- **What this task involves**: Reproduce verbatim the part of the data that opens with the line containing "Task: Enable the 테더링 사용 option" and closes with the line containing "pos(779,276)", both of those lines included.

-- Working data start --

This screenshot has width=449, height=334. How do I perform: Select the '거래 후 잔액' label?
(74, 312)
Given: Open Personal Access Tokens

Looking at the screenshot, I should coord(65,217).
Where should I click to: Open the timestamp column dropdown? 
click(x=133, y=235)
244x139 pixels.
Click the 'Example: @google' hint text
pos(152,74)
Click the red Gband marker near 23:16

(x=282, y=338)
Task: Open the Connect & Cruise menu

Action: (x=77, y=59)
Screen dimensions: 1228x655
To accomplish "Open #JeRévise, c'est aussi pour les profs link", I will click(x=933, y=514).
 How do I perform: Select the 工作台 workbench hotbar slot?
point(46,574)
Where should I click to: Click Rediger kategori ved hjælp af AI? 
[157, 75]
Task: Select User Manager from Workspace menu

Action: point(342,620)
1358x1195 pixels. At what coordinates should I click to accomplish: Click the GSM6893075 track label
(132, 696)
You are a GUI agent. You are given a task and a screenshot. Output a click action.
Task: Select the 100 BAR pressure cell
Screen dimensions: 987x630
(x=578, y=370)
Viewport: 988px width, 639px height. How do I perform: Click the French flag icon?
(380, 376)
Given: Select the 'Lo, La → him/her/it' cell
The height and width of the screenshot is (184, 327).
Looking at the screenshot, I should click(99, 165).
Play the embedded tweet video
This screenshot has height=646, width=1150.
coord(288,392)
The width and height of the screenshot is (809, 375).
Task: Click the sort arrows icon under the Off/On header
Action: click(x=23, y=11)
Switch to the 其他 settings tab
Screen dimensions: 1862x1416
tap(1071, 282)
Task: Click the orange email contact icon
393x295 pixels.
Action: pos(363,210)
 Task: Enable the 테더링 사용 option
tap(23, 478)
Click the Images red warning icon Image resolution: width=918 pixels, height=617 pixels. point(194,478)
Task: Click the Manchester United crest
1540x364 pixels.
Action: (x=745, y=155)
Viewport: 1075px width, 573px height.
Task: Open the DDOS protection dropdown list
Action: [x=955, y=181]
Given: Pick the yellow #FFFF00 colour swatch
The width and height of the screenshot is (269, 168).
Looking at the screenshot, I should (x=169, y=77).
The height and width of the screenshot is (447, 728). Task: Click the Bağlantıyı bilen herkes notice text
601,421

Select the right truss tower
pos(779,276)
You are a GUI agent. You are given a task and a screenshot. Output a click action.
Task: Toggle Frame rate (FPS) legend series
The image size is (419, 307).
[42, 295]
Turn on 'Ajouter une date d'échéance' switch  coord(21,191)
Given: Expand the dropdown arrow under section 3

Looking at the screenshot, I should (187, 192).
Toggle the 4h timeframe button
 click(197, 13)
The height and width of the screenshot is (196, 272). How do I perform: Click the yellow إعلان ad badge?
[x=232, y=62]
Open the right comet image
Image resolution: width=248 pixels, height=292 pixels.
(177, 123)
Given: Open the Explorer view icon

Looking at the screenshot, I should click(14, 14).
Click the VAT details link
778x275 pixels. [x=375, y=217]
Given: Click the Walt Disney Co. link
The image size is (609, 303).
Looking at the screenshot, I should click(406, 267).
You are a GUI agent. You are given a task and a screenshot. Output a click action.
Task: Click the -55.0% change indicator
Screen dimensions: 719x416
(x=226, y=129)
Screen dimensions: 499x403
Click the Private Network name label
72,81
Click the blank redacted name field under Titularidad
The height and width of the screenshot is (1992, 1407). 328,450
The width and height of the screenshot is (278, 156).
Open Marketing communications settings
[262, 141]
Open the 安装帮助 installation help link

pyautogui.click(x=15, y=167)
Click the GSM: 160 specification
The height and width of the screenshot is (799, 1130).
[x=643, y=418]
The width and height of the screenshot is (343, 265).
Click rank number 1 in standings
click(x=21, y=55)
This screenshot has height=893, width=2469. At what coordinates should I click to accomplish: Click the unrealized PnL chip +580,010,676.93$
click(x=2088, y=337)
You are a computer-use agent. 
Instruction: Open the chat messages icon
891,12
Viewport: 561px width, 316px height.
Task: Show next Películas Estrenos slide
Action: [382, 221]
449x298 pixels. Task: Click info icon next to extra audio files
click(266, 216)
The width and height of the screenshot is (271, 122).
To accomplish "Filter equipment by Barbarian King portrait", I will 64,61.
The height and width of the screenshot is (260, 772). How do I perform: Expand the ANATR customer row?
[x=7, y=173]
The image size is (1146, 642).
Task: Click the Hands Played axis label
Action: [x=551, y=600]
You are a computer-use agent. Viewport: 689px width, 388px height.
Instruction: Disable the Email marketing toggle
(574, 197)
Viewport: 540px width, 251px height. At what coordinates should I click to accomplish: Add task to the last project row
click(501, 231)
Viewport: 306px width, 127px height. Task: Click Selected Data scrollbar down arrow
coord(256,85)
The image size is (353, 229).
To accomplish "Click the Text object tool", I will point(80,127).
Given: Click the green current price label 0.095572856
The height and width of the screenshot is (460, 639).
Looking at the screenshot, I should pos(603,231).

-- Working data end --

- **The solution**:
 Task: Enable the 테더링 사용 option
tap(23, 478)
Click the Images red warning icon Image resolution: width=918 pixels, height=617 pixels. point(194,478)
Task: Click the Manchester United crest
1540x364 pixels.
Action: (x=745, y=155)
Viewport: 1075px width, 573px height.
Task: Open the DDOS protection dropdown list
Action: [x=955, y=181]
Given: Pick the yellow #FFFF00 colour swatch
The width and height of the screenshot is (269, 168).
Looking at the screenshot, I should (x=169, y=77).
The height and width of the screenshot is (447, 728). Task: Click the Bağlantıyı bilen herkes notice text
601,421

Select the right truss tower
pos(779,276)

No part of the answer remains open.